Peter Handke en Jaén

Para Borges toda la realidad cabía en una mínima esfera de cristal que se hallaba en un sótano de Buenos Aires y desde la que podían verse, en un torrente de imágenes que nunca se mezclaban, todos los seres, todo el tiempo y todo el espacio. A esa esfera portentosa, un observatorio para contemplar la eternidad, la llamó el Aleph.

    14 abr 2012 / 08:58 H.

    Aunque Borges no pudo conocer el desarrollo que llegaría a tener la informática, quizá intuyó que su metáfora del mito del paraíso, contenido en unos centímetros de cristal, se podría materializar en algo de dimensiones apenas más grandes que las que él imaginó, las del tamaño de una pitillera que tiene hoy un iPhone.

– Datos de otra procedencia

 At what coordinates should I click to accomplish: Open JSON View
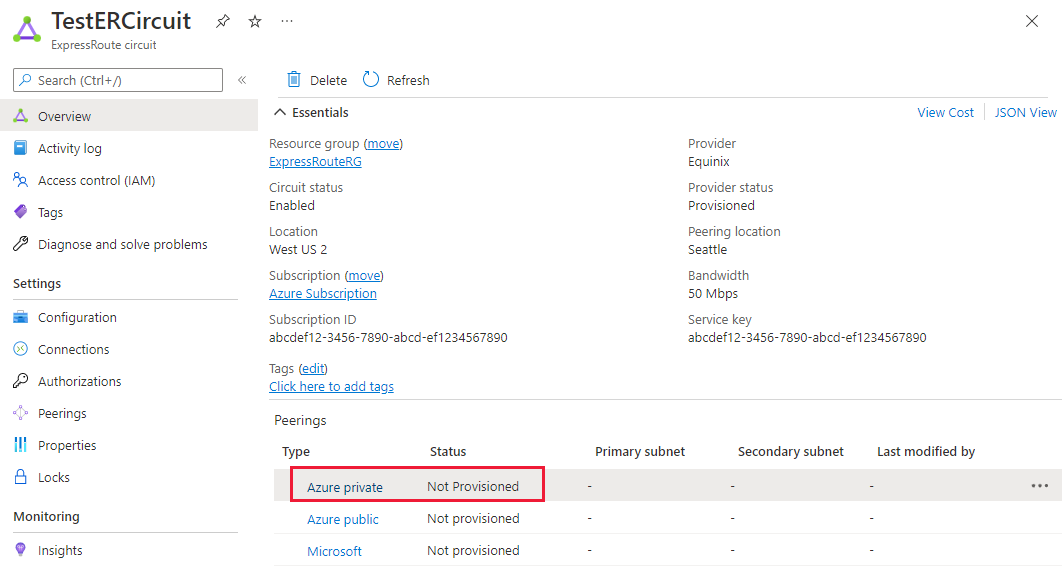1025,113
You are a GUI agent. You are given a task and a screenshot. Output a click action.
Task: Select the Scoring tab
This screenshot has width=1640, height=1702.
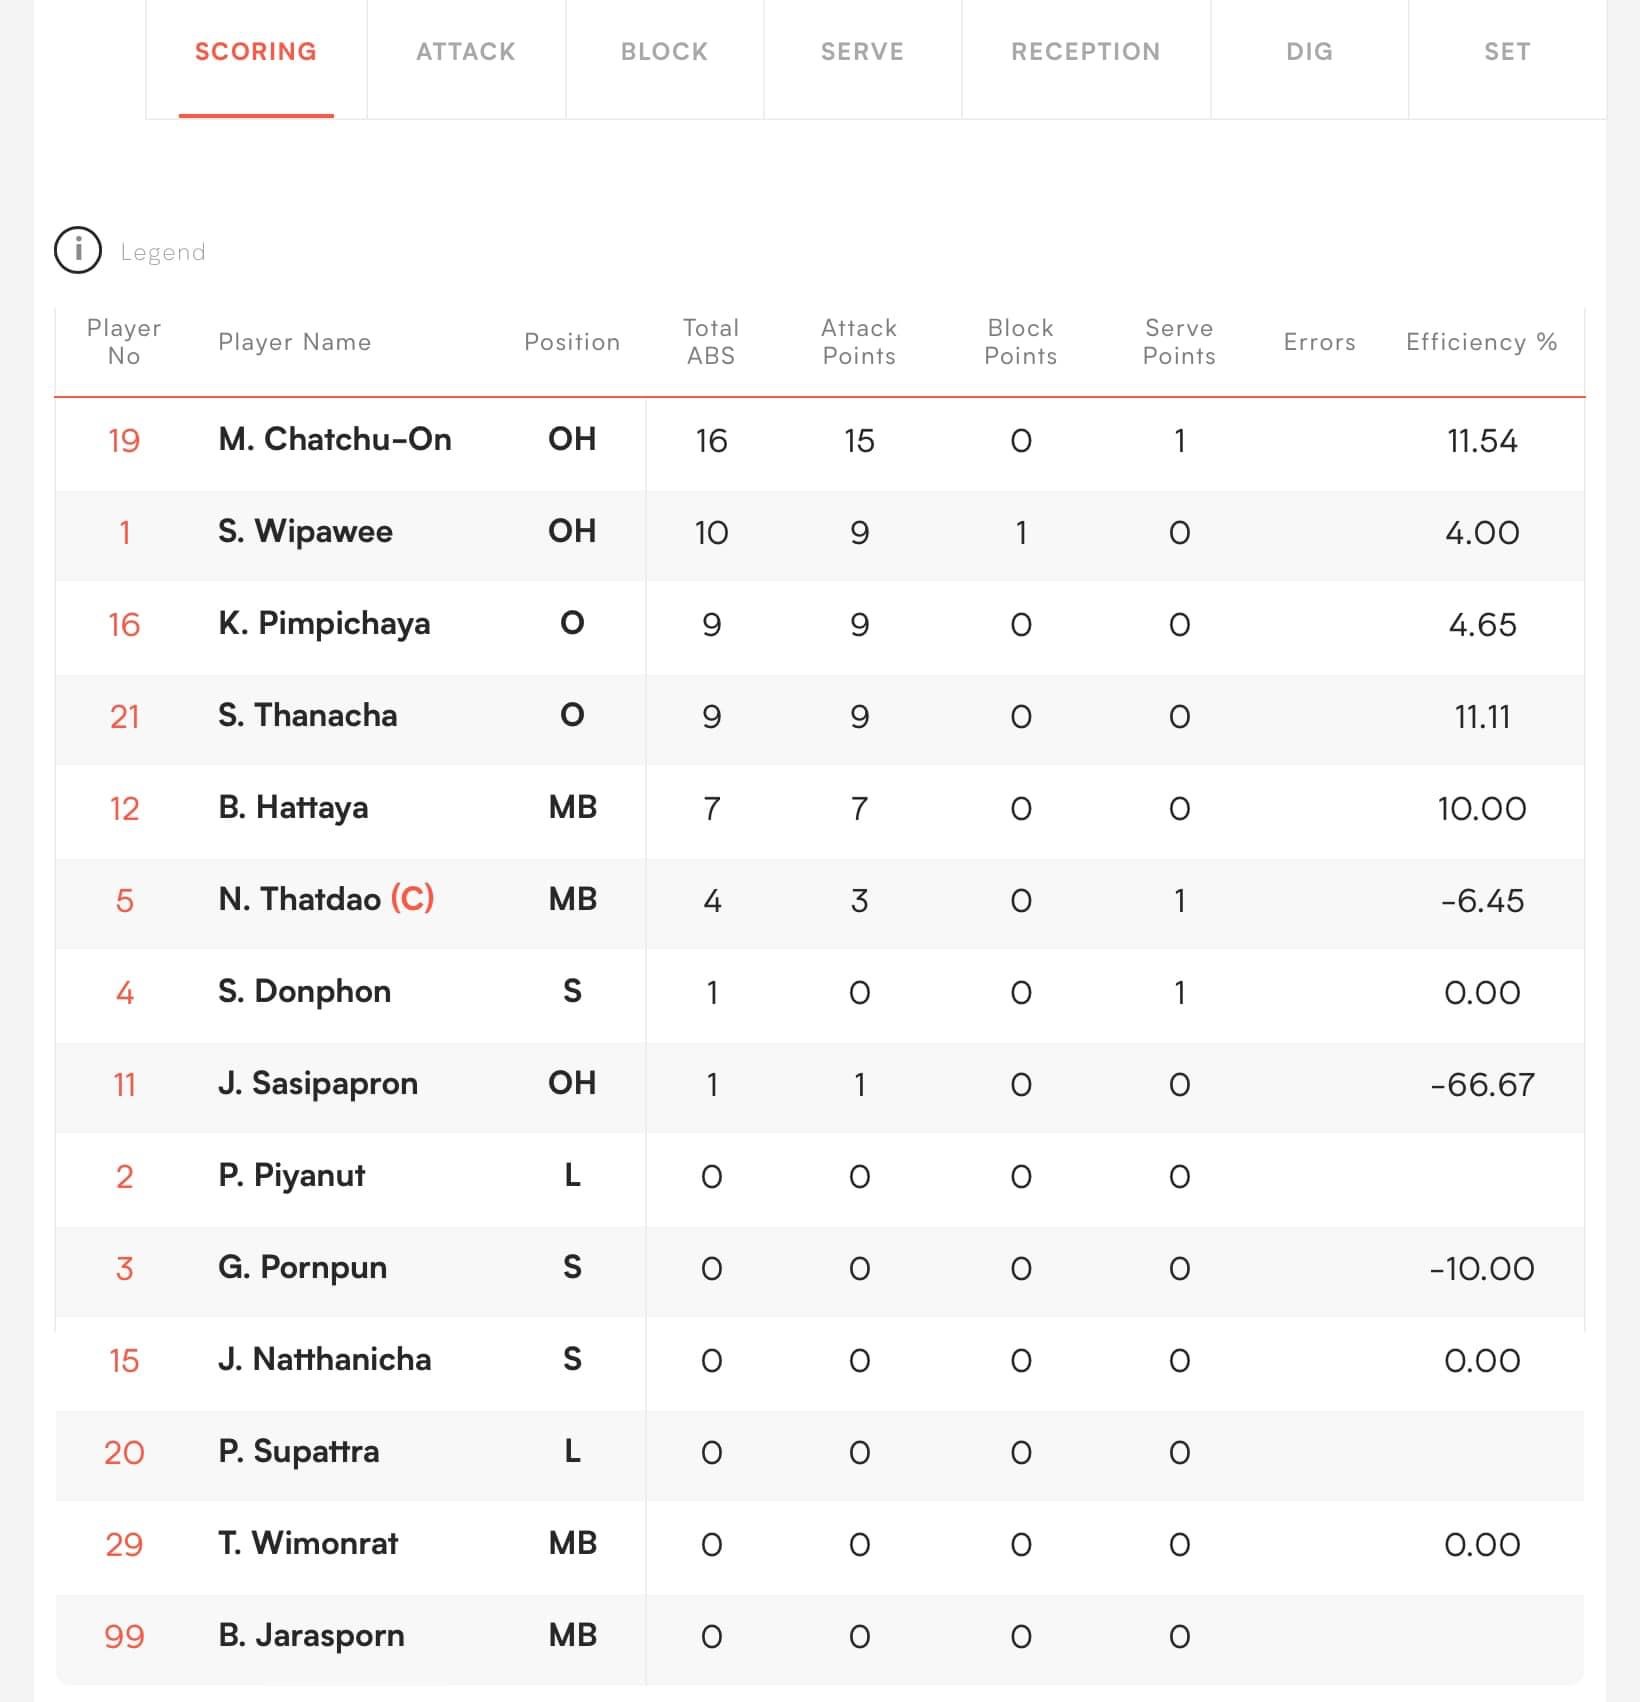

El Aleph ya no es aquella anomalía que retaba a la razón desde un sótano bonaerense sino que cabe en el puño de cualquiera y, con un simple roce de las yemas de los dedos, abre su ojo de plasma para mostrar la infinitud del universo.

    Dentro de los buscadores del Aleph, hay una estirpe de escritores viajeros que, cuando era posible, se ganaron los caminos con el esfuerzo de sus pasos, sintiendo en la lentitud de sus pisadas un sonido más de la múltiple naturaleza. De esa estirpe, es el austriaco Peter Handke que recorrió media Europa tras algo que no tenía, ese Aleph de la plenitud cumplida o de los inexistentes paraísos que todos añoramos sin haberlos nunca poseído. Para Handke, andar equivalía a saber, a construirse a sí mismo en el camino y, en consecuencia, escribió que él vivía “en la fuga” a la manera de Antonio Machado del que recuerda que el último libro que leyó antes de morir fue, y no por azar, “Los vagabundos” de Gorki.

    Handke se baja del tren en una estación de Jaén que no conoce y toma un autobús hacia una ciudad, Linares, de la que no sabe nada, pero donde encuentra un mundo sin maldad que lo reconcilia con la vida. Son los muchos niños que andan en libertad, las familias con bebés que tapean en los bares, los viejos que llevan a sus nietos de la mano, la sensación, en fin, de un pueblo humanizado en torno a la convivencia lo que cambia a un solitario. Respira en Linares la amabilidad de la vida, la limpieza de las miradas o la cercanía de las personas que, aun ignorándolo, lo incluyen. Allí, goza de los dones de lo sencillo, se acerca a las minas, escribe por las afueras, duerme la siesta a la sombra de los olivos o camina en la soledad mística de los descampados que ahora tienen el punto de referencia de una ciudad donde ha encontrado una patria provisional, un lugar para mirar el mundo.

    Cuando recuerde las tierras de Jaén, su memoria se detendrá en las impresiones de estar traspasado por “una luz que parece que va a reventar” y que le deja el corazón ingrávido y reconciliado con un pueblo tan ajeno al artificio que parece aprender de sus menores, con un lugar donde es posible acercarse al Aleph, ese espejismo de la eternidad que se diría que por momentos eleva a la vida a su máxima exaltación, niega a todo lo caduco e inmuniza contra la muerte.